Another avenue we wish to explore with this spacer is the characterization of its efficacy with respect to other spacer systems. After characterizing and developing a more diverse platform for the use of the ICARUS spacer, our hope is that this spacer will be applicable to more iGEM teams in the future.
References
Baker, N. A., Sept, D., Joseph, S., Holst, M. J., & McCammon, J. A. (2001). Electrostatics of nanosystems: application to microtubules and the ribosome. Proceedings of the National Academy of Sciences of the United States of America, 98(18), 10037–10041. doi:10.1073/pnas.181342398
Yifan Song, Frank DiMaio, Ray Yu-Ruei Wang, David Kim, Chris Miles, TJ Brunette, James Thompson and David Baker. High resolution comparative modeling with RosettaCM. Structure. 2013 Oct 8;21(10):1735-42.
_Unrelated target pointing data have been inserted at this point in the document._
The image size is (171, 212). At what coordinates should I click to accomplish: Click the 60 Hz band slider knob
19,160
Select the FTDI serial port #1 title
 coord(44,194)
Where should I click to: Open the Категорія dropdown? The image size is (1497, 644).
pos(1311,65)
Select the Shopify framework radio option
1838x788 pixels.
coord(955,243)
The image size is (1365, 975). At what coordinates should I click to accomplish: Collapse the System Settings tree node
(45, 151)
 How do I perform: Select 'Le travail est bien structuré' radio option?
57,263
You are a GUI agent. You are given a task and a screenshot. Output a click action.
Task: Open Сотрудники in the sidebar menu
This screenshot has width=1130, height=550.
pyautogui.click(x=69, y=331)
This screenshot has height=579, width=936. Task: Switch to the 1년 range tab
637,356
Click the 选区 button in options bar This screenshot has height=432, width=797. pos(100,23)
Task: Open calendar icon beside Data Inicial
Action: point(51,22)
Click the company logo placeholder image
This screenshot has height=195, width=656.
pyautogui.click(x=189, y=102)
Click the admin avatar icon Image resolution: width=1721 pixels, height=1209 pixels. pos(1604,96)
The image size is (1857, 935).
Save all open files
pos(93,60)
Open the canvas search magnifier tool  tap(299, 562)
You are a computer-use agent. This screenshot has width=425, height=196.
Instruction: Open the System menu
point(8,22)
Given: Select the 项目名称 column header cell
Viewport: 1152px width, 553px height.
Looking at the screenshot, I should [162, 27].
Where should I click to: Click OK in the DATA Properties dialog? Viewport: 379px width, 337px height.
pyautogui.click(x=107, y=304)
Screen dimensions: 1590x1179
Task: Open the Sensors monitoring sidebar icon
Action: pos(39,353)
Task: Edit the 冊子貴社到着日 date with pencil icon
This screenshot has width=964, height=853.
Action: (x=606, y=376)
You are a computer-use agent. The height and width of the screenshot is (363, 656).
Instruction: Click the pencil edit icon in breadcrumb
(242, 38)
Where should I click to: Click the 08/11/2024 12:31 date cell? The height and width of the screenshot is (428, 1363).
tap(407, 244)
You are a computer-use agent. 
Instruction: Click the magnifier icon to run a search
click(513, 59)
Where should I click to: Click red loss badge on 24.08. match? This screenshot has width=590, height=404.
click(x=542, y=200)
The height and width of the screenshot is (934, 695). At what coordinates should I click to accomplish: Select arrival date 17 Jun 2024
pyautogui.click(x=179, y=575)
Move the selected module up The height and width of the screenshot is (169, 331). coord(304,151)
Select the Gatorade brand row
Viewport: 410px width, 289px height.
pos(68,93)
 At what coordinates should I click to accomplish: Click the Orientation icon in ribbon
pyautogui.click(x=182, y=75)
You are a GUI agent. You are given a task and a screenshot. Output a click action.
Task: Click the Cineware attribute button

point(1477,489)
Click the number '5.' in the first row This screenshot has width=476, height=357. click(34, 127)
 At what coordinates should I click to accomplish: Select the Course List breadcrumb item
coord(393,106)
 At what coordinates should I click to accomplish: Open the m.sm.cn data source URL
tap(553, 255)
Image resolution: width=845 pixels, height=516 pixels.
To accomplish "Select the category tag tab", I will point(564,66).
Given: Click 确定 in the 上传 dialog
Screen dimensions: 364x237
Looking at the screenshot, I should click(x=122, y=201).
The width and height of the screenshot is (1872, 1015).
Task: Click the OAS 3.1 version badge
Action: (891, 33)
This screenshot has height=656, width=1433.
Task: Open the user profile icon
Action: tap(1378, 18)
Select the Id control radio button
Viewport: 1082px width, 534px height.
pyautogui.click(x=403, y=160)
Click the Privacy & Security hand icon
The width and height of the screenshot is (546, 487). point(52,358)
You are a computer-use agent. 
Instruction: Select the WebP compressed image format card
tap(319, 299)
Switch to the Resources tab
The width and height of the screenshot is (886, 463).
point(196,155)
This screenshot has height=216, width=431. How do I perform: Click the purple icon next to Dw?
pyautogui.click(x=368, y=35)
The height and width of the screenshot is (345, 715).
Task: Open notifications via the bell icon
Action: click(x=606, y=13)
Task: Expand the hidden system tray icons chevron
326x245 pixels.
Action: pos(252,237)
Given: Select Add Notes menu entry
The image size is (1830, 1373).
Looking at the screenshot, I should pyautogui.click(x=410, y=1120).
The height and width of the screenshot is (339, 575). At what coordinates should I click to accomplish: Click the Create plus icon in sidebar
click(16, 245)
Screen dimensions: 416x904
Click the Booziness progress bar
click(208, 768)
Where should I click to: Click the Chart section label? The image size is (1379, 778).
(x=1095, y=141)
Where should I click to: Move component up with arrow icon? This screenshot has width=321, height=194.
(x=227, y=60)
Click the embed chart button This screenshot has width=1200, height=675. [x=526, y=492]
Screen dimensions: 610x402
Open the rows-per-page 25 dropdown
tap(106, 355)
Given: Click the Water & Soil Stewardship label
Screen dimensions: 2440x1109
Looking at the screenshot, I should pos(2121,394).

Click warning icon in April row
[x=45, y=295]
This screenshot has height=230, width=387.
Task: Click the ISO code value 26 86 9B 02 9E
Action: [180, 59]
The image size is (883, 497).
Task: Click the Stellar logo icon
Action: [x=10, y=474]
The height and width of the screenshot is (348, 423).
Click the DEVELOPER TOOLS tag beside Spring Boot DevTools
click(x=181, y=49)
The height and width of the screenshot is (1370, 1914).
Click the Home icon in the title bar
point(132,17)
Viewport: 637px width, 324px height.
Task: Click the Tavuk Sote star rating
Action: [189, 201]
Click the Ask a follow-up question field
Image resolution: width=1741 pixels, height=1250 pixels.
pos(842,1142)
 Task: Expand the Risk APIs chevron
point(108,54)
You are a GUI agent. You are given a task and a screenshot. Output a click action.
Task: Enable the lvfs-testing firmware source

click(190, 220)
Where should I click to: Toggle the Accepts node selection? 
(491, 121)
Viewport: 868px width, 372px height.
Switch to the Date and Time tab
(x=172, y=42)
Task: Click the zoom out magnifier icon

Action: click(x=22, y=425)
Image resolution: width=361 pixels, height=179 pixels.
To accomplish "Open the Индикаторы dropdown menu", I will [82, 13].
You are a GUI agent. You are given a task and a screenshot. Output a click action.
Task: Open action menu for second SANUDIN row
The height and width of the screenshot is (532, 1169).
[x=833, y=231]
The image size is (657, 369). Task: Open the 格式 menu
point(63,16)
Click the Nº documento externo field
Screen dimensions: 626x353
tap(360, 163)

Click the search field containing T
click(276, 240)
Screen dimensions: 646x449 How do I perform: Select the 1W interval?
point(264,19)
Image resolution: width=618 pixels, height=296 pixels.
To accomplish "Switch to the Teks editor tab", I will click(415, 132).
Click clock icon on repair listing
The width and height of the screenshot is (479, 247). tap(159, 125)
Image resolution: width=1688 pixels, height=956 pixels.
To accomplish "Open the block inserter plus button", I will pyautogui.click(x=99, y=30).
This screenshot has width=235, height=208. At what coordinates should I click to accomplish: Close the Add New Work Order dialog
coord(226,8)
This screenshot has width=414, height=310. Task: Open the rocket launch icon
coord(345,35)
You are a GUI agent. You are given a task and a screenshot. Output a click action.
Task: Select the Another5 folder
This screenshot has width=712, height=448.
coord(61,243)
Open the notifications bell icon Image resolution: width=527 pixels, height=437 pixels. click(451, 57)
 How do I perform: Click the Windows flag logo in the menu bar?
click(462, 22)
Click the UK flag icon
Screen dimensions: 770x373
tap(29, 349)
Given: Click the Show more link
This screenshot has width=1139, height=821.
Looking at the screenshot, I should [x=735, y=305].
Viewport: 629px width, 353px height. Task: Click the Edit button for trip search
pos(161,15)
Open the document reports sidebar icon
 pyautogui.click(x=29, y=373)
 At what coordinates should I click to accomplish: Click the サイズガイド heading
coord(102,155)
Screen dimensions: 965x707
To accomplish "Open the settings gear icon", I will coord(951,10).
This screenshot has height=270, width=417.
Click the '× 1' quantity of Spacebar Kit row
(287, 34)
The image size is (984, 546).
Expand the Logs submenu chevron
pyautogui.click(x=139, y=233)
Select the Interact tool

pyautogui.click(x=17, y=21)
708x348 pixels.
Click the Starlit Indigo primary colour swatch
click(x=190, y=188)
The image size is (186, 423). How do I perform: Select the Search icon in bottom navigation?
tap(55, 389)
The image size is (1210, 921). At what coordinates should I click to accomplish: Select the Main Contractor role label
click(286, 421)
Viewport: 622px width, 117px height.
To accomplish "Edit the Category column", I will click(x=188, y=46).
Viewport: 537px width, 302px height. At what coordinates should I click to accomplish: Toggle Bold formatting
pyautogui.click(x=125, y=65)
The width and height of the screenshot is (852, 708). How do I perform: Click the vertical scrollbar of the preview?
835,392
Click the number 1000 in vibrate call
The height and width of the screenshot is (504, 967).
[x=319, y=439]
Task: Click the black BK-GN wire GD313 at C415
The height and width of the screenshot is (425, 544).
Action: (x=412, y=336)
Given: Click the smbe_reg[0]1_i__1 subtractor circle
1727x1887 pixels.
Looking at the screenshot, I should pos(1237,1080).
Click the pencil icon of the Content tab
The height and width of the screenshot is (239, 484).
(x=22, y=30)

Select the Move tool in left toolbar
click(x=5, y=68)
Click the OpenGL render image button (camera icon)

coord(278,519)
Srivatsan Raman, Robert Vernon, James Thompson, Michael Tyka, Ruslan Sadreyev,Jimin Pei, David Kim, Elizabeth Kellogg, Frank DiMaio, Oliver Lange, Lisa Kinch, Will Sheffler, Bong-Hyun Kim, Rhiju Das, Nick V. Grishin, and David Baker. Structure prediction for CASP8 with all-atom refinement using Rosetta. (2009) Proteins 77 Suppl 9:89-99.
Waterhouse, A., Bertoni, M., Bienert, S., Studer, G., Tauriello, G., Gumienny, R., Heer, F.T., de Beer, T.A.P., Rempfer, C., Bordoli, L., Lepore, R., Schwede, T. SWISS-MODEL: homology modelling of protein structures and complexes. Nucleic Acids Res. 46, W296-W303 (2018).
Bienert, S., Waterhouse, A., de Beer, T.A.P., Tauriello, G., Studer, G., Bordoli, L., Schwede, T. The SWISS-MODEL Repository - new features and functionality. Nucleic Acids Res. 45, D313-D319 (2017).